◆ Provided records

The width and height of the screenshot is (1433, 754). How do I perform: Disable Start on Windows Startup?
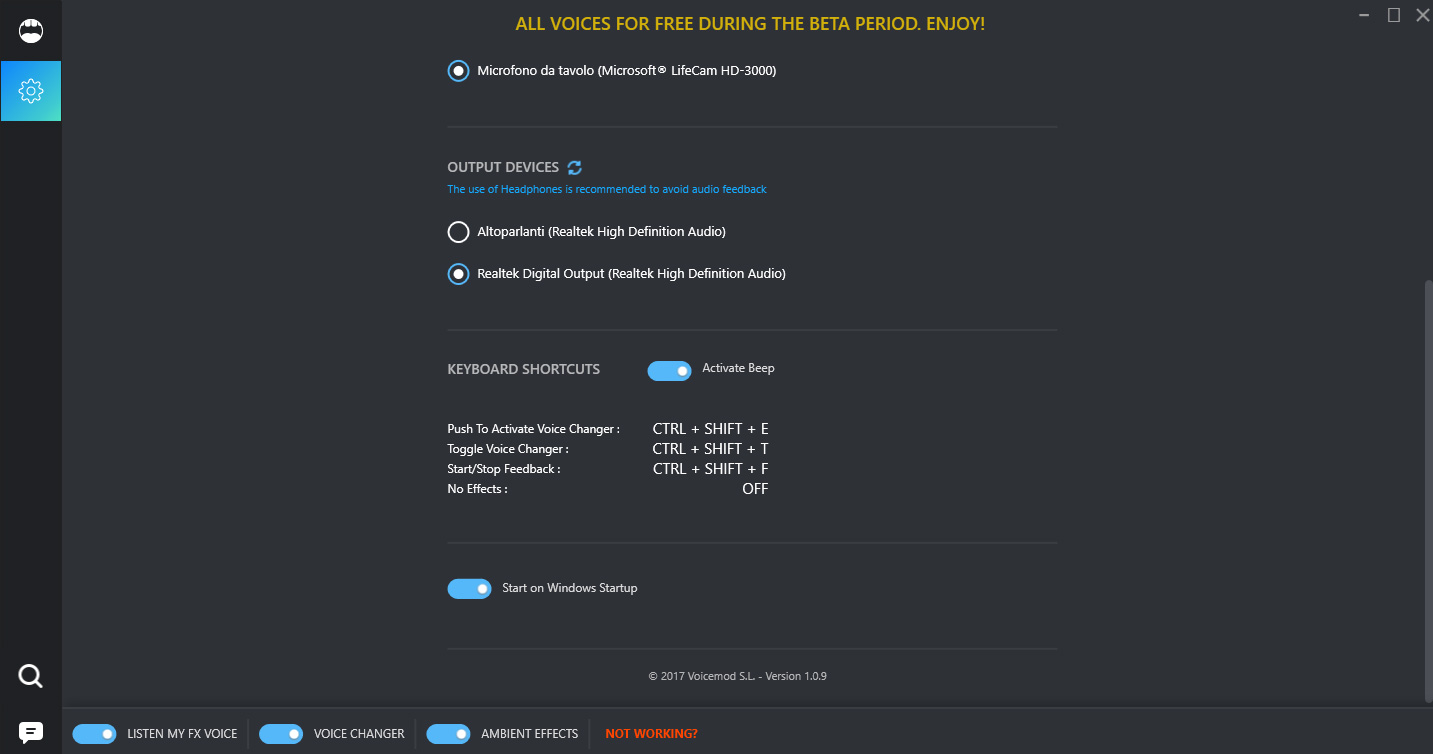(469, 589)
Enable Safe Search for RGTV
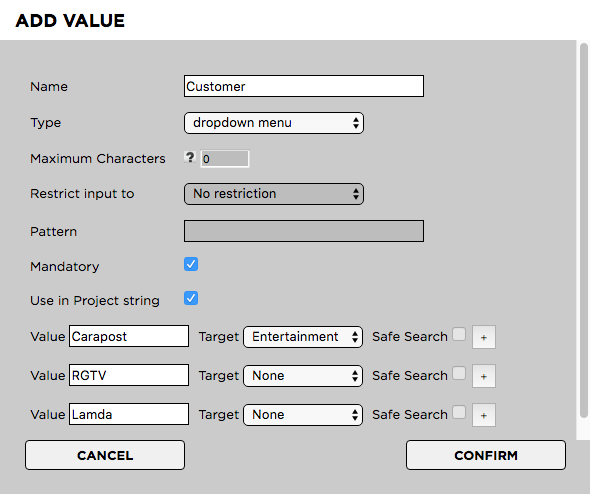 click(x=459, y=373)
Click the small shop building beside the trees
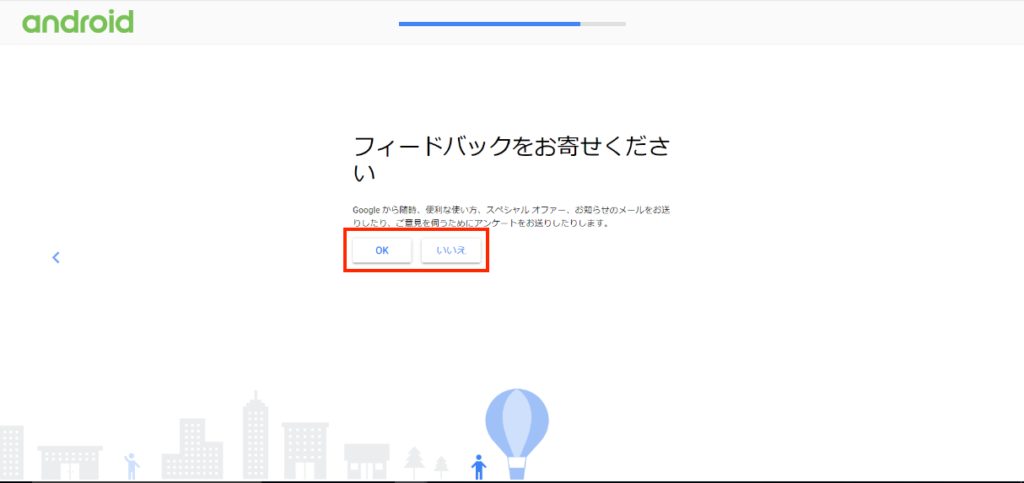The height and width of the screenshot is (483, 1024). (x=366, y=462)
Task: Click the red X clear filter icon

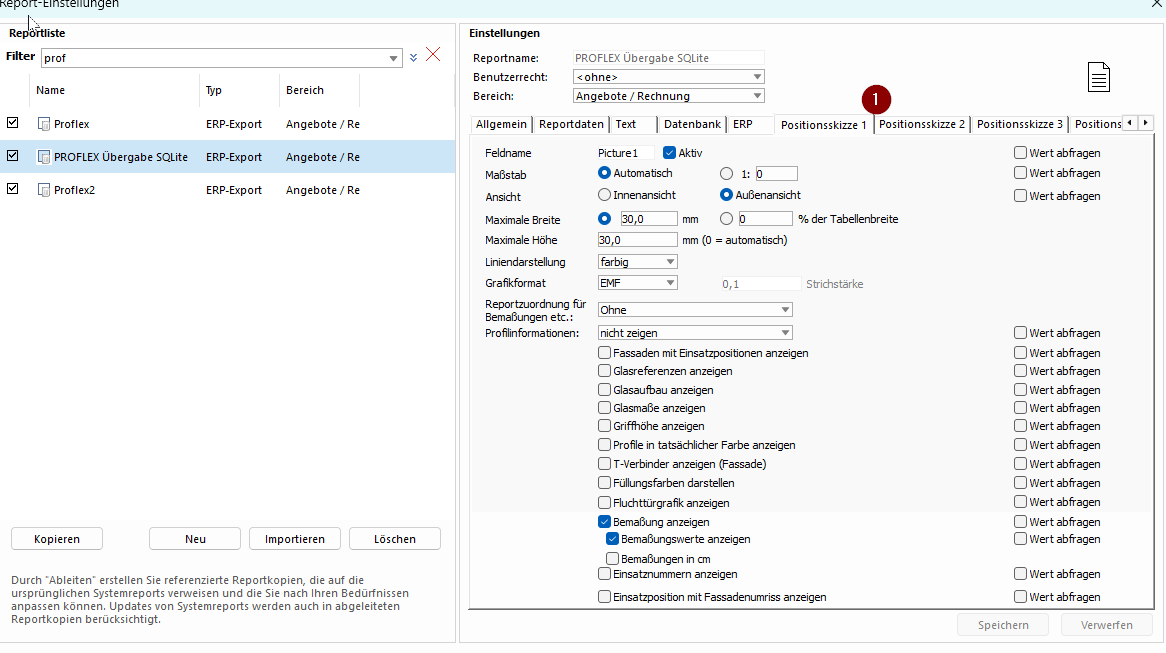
==
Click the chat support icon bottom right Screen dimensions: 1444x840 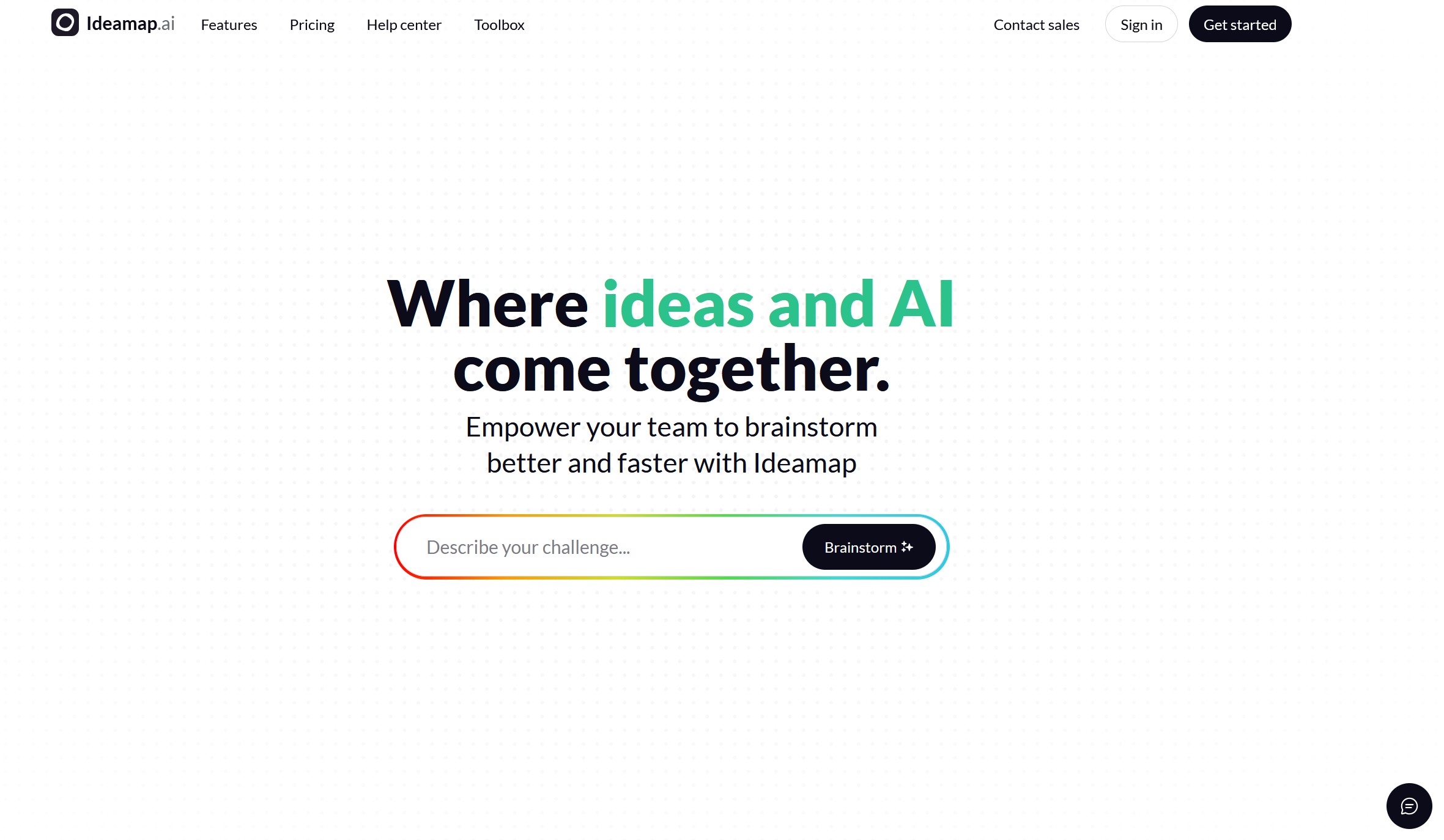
---
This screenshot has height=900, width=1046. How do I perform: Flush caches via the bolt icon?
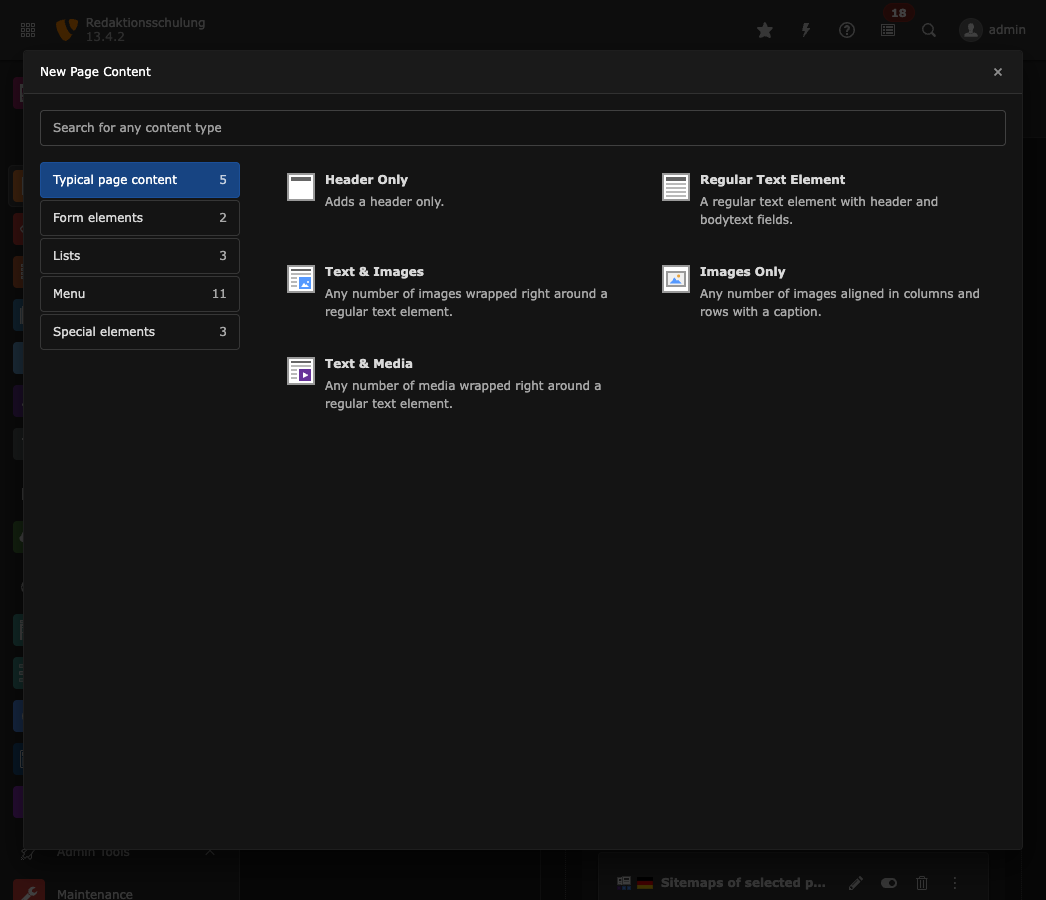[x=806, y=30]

◆ Your goal
Everything above from the line containing "Click the small" through the line containing "Task: Click the red X clear filter icon" must be repeated exactly, and the pictures must be left out.

◆ Finished task
Click the small shop building beside the trees
The height and width of the screenshot is (483, 1024). (x=366, y=462)
Task: Click the red X clear filter icon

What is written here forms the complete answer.